Chelmius Martin , or Chelmski, is described by Mosheim as "one of the most eminent and zealous of the Socinian teachers;" and is mentioned by him, in connexion with a summary of religious doctrine, which was printed at Cracow by Alex. Turobinczyck, in 12mo., A.D. 1574. "From this little performance," says the historian, "and from this alone, we may learn with certainty the true state of the Unitarian religion before Faust Socin ; and nevertheless, I do not find that it has been so much as once quoted, or even mentioned by any of the Socinian writers, by any historians who have given an account of their sect, nor yet by any of the Divines that have drawn the pen of religious controversy against their religious system." (Inst. Hist. Eccles. Saec. xvi. Sect. iii. P. ii. C. iv. § x. p. 715, Not. p.)

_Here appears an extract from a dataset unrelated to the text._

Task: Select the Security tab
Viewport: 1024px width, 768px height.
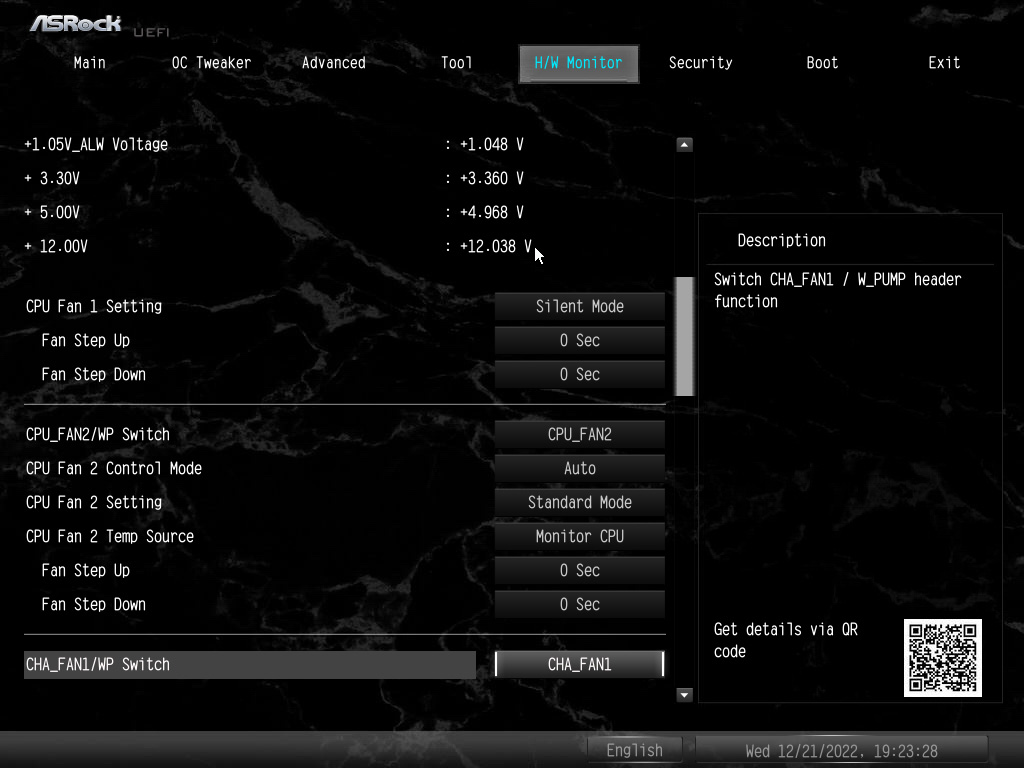Action: point(700,63)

This Catechism, which is extremely rare, is ascribed to George Schomann by John Adam Müller, in his Dissertation, " De Unitariorum Catechesi et Confessione Fidei omnium prima;" and is supposed to be the identical Catechism, mentioned in his "Will. It bears the following title. " Catechesis et Confessio Fidei Coetus per Poloniam congregati in Nomine Jesu Christi Domini nostri crucifixi et resuscitati. Deuterono. 6. Audi Israel, Dominus Deus noster Deus unus est. Johannis 8. dicit Jesus: Quem vos dicitis vestrum esse Deum, est Pater meus. Typis Alexandri Turobini Anno nati Jesu Christi, Filii Dei 1574," 12mo. pp. 160. In the beginning of the Catechism, the whole of Christianity is reduced to six points. 1. The Nature of God, and his Son Jesus Christ. 2. Justification. 3. Discipline. 4. Prayer. 5. Baptism. 6. The Lord's Supper. Each of these is defined, and unfolded in general terms, in a single question and answer, and is afterwards subdivided into several branches, in various questions and answers, in which its different parts are illustrated and confirmed by texts of Scripture. At the end is a piece entitled " OEconomia Christiana, seu Pastoratus Domesticus," which contains short instructions to heads of families ; and forms of prayer for morning, evening, and other occasions.
A copy of this Catechism, which fell into the hands of Mosheim, was given by Martin Chelmius to Christopher Heiligmeier, in the year 1580, as appears by a long inscription, written by the donor, at the end of Mosheim's copy. In this inscription Chelmius promises his friend other productions of the same kind, provided he receives that one favourably ; and concludes with these words of St. Paul. "God hath chosen the weak things of the world to confound the things which are mighty."
(Vidend. Moshem. Inst H. E. 1. c. Rees's Hist. Introd. to Rac. Cat. pp. Ixxii—lxxvii.)